The consequences of failure to comply with consumer credit legislation vary across the jurisdictions and, for example, breach of the consumer credit requirements may result in the loan and/or security being unenforceable and/or a lender being subject to regulatory or criminal sanction. In some jurisdictions (particularly those regarded as "offshore" jurisdictions in the fund finance market), it may be that there is very limited consumer credit regulation (e.g., Jersey and Guernsey) or that the regime is more permissive than in "onshore" jurisdictions (for example, in our experience, the Luxembourg regime is easier to navigate in the context of these types of facilities than the regime in the UK). However, as mentioned above, the laws of more than one jurisdiction may be applicable to a loan to a borrower.

Structuring the facility as a loan to an SPV (with the SPV on-lending to the individuals) so as to avoid making a loan to an individual does not necessarily remove the need to consider consumer credit legislation as that SPV may, as lender, be subject to consumer credit requirements. Therefore, although it may reduce the risk of regulatory or criminal sanction for the bank lender to the SPV, it does not solve potential unenforceability issues in respect of the loan and security between the SPV and the individual (over which the bank lender would ordinarily look to take cascading security as described above). In this context, lenders should also be mindful of aiding and abetting offences. 

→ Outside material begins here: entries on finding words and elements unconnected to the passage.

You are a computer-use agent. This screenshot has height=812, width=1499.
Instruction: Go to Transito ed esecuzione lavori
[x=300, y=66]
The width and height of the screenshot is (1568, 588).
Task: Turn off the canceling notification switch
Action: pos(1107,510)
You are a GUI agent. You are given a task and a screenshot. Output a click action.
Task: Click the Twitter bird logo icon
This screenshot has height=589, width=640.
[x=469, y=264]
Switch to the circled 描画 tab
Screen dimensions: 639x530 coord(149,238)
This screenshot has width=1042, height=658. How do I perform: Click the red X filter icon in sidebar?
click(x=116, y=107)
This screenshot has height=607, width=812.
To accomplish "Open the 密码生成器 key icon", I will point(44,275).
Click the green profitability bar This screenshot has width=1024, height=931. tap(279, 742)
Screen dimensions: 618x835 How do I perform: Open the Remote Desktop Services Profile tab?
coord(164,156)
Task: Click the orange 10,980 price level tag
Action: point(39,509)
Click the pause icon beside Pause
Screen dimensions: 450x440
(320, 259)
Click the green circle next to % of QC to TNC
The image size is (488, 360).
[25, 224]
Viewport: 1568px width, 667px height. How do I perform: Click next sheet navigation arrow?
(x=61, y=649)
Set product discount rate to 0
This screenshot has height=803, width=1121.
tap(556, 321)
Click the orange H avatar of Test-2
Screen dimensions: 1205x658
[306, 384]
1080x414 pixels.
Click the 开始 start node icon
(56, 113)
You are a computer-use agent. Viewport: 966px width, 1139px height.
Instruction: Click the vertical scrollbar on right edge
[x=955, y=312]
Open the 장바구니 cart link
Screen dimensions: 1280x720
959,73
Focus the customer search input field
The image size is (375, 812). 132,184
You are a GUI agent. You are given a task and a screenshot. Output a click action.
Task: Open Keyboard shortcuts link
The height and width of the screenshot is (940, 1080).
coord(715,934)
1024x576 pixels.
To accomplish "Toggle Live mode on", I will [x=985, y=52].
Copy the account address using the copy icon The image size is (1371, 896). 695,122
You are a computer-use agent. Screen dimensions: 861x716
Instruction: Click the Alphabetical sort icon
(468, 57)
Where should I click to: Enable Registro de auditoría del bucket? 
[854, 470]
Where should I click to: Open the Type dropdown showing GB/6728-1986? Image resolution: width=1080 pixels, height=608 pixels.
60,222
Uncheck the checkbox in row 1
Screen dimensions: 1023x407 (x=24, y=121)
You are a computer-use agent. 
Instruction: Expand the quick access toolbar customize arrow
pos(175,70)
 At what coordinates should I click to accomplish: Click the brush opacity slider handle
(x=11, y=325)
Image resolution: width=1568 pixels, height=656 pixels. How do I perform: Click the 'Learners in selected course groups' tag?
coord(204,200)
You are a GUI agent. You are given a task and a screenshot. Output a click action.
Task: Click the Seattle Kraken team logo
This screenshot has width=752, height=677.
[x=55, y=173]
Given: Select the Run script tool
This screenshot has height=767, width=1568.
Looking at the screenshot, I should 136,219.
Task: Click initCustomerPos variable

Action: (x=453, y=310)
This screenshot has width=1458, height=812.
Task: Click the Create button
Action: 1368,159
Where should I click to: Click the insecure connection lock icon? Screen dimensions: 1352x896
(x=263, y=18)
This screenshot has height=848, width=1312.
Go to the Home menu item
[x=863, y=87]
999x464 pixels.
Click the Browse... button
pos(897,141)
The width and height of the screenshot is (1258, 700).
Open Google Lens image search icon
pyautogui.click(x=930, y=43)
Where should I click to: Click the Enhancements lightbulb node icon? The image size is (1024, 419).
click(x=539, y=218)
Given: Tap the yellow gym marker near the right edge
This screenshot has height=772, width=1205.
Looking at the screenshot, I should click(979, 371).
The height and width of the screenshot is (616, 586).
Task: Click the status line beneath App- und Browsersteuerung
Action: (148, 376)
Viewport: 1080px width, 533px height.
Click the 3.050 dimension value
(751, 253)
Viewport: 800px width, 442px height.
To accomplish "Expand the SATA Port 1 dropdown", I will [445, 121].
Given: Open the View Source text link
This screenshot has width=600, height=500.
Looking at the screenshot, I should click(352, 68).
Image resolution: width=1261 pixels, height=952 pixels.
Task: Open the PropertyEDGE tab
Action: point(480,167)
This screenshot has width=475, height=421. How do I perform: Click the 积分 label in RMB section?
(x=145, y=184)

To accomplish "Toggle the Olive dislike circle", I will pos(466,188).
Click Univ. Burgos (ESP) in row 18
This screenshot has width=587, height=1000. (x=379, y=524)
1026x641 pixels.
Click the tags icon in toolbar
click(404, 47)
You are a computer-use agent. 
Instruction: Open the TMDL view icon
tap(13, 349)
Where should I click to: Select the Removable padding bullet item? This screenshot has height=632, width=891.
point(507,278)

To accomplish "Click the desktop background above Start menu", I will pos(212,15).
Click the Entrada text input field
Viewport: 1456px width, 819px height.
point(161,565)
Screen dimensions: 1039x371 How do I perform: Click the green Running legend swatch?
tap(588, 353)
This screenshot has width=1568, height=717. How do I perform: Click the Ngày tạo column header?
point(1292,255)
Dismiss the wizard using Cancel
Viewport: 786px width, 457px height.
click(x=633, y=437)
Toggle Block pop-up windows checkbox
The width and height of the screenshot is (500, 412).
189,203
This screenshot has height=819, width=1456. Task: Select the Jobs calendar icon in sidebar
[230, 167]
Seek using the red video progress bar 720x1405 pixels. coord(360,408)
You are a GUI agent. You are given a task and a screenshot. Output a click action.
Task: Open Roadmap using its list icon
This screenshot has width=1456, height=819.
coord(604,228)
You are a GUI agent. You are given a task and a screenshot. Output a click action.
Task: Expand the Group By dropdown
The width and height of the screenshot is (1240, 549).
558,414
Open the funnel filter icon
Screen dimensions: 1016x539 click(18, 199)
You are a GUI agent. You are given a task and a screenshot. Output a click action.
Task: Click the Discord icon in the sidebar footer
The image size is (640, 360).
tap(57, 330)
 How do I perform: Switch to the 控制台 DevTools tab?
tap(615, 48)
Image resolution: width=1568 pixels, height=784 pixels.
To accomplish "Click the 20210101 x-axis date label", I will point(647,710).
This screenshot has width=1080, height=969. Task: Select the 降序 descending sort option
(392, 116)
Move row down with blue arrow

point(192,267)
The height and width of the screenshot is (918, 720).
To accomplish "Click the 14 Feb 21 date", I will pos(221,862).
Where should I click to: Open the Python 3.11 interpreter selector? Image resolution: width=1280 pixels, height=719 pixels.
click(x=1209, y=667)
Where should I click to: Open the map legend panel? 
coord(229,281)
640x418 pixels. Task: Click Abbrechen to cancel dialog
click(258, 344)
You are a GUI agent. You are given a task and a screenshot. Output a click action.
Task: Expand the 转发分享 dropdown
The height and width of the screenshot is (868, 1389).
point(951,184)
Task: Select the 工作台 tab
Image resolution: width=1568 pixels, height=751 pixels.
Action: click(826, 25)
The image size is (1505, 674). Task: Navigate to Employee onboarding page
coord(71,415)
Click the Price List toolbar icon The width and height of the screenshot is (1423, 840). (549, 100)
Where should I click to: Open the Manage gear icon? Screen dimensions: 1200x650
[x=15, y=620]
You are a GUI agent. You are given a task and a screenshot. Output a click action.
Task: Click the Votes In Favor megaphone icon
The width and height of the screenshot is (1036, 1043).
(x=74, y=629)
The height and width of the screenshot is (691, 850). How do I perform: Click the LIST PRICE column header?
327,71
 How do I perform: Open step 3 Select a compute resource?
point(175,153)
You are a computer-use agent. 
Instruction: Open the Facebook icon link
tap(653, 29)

Another consideration is the application privacy legislation to the transaction. GDPR can be relevant depending on the nature of the information provided by the individuals (particularly in security documents which may contain address, passport numbers, email and account information) and its anticipated use. It may be necessary for the fund and/or the lender to obtain GDPR consents from the individual borrowers.

In most cases, it is possible to structure the facility so that it is compliant with privacy and consumer credit legislation. Looking back at the last 12 months we have structured transactions for executives in jurisdictions across Europe, including Jersey, Guernsey, Luxembourg, Germany, Poland and the UK, as well as North America, and have seen, for example, reliance on high net worth exceptions and loans being exempt for being in excess of a certain amount. It is also possible that lenders (or affiliates) may have appropriate permissions in place to make consumer loans available. 

Available exemptions may require third-party involvement (such as a third-party verification of high net worth status or there may be a requirement that individuals receive independent legal advice). These requirements can add to cost and may also lead to delays in implementing the transaction and so identifying the relevant consumer credit and privacy laws and identifying a structure that complies with these requirements as soon as possible in the life of a transaction is key.